Policy Backdrop Eases Tail Risks The outlook is reinforced by what Barclays characterizes as a friendlier policy and political mix: fading concerns about Federal Reserve independence, reduced tariff risks and ongoing fiscal support. While the monetary-policy path remains data-dependent, the bank sees fewer immediate shocks that would undermine the US growth premium. That combination, in its view, keeps USD on a firmer long-run footing and stabilizes broader risk sentiment.
Implications for FX Positioning and Carry Trades Barclays warns a structurally firmer dollar would pressure global FX carry strategies and weigh on emerging-market currencies, particularly those reliant on external financing or with wide current-account gaps. A stronger USD reduces the cushion for borrowers funded in dollars and raises the hurdle rate for risk-adjusted returns in EM FX. Conversely, US-centric assets linked to the AI buildout are seen as relative outperformers as capital and earnings momentum concentrate in the domestic growth engine.
Equities, Credit and Yield Dynamics The bank’s stance implies a macro regime where a solid USD does not preclude positive equity and credit performance if US investment drives productivity and profitability. Yield dynamics remain pivotal: if the investment cycle sustains the US growth premium without a disorderly repricing of rates, equity multiples and credit spreads could stay supported while FX volatility tilts in favor of the dollar. According to BPayNews, this setup keeps attention on upcoming US economic prints and guidance from major AI and infrastructure beneficiaries.
Market Highlights – Barclays expects USD strength to persist into 2026 on AI-led capex and improving risk appetite. – Stronger dollar seen pressuring EM FX and global carry trades. – Easing policy tail risks—Fed independence, tariffs and fiscal support—bolster the constructive USD view. – US-centric assets tied to the AI investment cycle are expected to outperform peers.
What traders are asking Q: Why could the dollar and risk assets rise together? A: If US-led investment boosts productivity and growth, earnings and credit fundamentals can improve even as capital flows support the dollar, allowing both USD and risk assets to firm.

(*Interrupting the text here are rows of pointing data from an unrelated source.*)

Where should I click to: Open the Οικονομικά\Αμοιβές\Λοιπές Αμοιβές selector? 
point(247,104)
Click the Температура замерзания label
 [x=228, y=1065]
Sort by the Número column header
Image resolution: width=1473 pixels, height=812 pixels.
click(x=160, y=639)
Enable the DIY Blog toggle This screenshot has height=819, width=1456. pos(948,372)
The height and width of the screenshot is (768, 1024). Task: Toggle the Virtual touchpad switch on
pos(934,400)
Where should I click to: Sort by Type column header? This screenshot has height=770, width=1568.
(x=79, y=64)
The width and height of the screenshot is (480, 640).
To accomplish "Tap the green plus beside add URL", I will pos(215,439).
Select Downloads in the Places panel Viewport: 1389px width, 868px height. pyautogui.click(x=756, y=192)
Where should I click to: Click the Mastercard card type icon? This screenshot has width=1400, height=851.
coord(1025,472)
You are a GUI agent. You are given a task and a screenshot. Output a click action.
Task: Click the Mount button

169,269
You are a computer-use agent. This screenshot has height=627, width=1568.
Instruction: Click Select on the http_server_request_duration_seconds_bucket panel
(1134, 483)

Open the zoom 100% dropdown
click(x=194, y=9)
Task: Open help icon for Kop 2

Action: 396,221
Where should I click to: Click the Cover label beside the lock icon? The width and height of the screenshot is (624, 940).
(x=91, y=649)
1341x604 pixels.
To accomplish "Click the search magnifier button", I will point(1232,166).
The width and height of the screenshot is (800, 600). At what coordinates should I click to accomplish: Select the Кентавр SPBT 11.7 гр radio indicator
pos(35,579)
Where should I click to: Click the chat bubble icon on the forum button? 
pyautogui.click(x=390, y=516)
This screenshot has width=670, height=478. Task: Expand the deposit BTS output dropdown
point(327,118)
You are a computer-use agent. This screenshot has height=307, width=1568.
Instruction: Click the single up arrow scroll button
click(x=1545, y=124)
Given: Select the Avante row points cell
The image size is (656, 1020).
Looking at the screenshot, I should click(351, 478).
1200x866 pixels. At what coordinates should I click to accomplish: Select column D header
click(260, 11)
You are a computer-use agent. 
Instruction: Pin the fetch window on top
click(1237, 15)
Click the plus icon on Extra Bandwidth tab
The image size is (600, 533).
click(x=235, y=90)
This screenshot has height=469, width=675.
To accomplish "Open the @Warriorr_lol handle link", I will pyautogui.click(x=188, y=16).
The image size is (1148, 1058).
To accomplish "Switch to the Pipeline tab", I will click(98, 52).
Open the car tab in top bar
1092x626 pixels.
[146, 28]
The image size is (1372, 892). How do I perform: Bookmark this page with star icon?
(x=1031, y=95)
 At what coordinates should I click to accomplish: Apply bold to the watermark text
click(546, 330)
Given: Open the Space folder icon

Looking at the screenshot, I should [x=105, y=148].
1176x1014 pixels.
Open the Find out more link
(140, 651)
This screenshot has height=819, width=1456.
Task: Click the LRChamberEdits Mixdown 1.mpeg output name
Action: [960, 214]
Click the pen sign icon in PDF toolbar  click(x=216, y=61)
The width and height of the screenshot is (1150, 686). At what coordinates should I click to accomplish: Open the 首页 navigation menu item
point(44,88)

Q: Which currencies are most vulnerable? A: EM currencies with large external financing needs, limited FX reserves or wide current-account deficits are typically more exposed when the dollar strengthens and funding conditions tighten.
Q: What could derail this view? A: A sharp slowdown in US capex, negative AI return-on-investment surprises, a resurgence in tariff or policy risks, or an adverse rates shock that tightens financial conditions too quickly could challenge both USD and risk assets.
Q: How might traders position around this theme? A: Strategies could include selective USD longs against high-beta EM FX, cautious carry exposure, and relative overweight to US assets leveraged to AI and infrastructure—while monitoring US data and Fed communications for shifts in rate expectations.